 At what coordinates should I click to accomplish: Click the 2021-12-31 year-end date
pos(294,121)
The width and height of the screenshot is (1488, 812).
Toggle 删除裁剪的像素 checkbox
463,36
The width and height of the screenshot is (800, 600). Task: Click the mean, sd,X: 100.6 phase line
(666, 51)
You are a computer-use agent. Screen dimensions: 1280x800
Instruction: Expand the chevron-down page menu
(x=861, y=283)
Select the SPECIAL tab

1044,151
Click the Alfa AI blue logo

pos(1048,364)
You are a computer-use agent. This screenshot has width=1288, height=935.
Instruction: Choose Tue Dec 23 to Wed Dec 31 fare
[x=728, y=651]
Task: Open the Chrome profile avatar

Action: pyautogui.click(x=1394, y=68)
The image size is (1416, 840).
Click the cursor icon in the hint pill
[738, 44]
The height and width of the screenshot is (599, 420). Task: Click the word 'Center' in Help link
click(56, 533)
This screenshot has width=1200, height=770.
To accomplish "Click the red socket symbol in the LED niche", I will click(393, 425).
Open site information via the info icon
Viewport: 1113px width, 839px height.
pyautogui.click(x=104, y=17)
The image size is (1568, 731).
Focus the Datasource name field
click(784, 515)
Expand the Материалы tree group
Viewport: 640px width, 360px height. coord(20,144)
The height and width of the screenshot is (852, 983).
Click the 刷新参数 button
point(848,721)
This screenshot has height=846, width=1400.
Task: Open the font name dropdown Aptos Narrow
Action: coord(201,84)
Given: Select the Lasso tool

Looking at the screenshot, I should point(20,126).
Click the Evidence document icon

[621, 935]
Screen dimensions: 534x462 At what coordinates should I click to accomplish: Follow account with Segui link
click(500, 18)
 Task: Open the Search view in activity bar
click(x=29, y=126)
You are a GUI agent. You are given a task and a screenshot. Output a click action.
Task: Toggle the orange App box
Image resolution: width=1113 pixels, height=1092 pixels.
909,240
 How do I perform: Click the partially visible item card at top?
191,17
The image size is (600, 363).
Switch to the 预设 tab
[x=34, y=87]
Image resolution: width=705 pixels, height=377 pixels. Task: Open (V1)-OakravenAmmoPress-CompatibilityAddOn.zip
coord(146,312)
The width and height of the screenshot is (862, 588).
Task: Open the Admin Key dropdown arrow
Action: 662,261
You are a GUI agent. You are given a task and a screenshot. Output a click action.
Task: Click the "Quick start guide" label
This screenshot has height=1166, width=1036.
+--
### TASK INSTRUCTIONS
Write out the lines above as a JSON list of strings, one string per line, leaving out blank lines.

### WRITTEN SOLUTION
[
  " At what coordinates should I click to accomplish: Click the 2021-12-31 year-end date",
  "pos(294,121)",
  "The width and height of the screenshot is (1488, 812).",
  "Toggle 删除裁剪的像素 checkbox",
  "463,36",
  "The width and height of the screenshot is (800, 600). Task: Click the mean, sd,X: 100.6 phase line",
  "(666, 51)",
  "You are a computer-use agent. Screen dimensions: 1280x800",
  "Instruction: Expand the chevron-down page menu",
  "(x=861, y=283)",
  "Select the SPECIAL tab",
  "1044,151",
  "Click the Alfa AI blue logo",
  "pos(1048,364)",
  "You are a computer-use agent. This screenshot has width=1288, height=935.",
  "Instruction: Choose Tue Dec 23 to Wed Dec 31 fare",
  "[x=728, y=651]",
  "Task: Open the Chrome profile avatar",
  "Action: pyautogui.click(x=1394, y=68)",
  "The image size is (1416, 840).",
  "Click the cursor icon in the hint pill",
  "[738, 44]",
  "The height and width of the screenshot is (599, 420). Task: Click the word 'Center' in Help link",
  "click(56, 533)",
  "This screenshot has width=1200, height=770.",
  "To accomplish \"Click the red socket symbol in the LED niche\", I will click(393, 425).",
  "Open site information via the info icon",
  "Viewport: 1113px width, 839px height.",
  "pyautogui.click(x=104, y=17)",
  "The image size is (1568, 731).",
  "Focus the Datasource name field",
  "click(784, 515)",
  "Expand the Материалы tree group",
  "Viewport: 640px width, 360px height. coord(20,144)",
  "The height and width of the screenshot is (852, 983).",
  "Click the 刷新参数 button",
  "point(848,721)",
  "This screenshot has height=846, width=1400.",
  "Task: Open the font name dropdown Aptos Narrow",
  "Action: coord(201,84)",
  "Given: Select the Lasso tool",
  "Looking at the screenshot, I should point(20,126).",
  "Click the Evidence document icon",
  "[621, 935]",
  "Screen dimensions: 534x462 At what coordinates should I click to accomplish: Follow account with Segui link",
  "click(500, 18)",
  " Task: Open the Search view in activity bar",
  "click(x=29, y=126)",
  "You are a GUI agent. You are given a task and a screenshot. Output a click action.",
  "Task: Toggle the orange App box",
  "Image resolution: width=1113 pixels, height=1092 pixels.",
  "909,240",
  " How do I perform: Click the partially visible item card at top?",
  "191,17",
  "The image size is (600, 363).",
  "Switch to the 预设 tab",
  "[x=34, y=87]",
  "Image resolution: width=705 pixels, height=377 pixels. Task: Open (V1)-OakravenAmmoPress-CompatibilityAddOn.zip",
  "coord(146,312)",
  "The width and height of the screenshot is (862, 588).",
  "Task: Open the Admin Key dropdown arrow",
  "Action: 662,261",
  "You are a GUI agent. You are given a task and a screenshot. Output a click action.",
  "Task: Click the \"Quick start guide\" label",
  "This screenshot has height=1166, width=1036."
]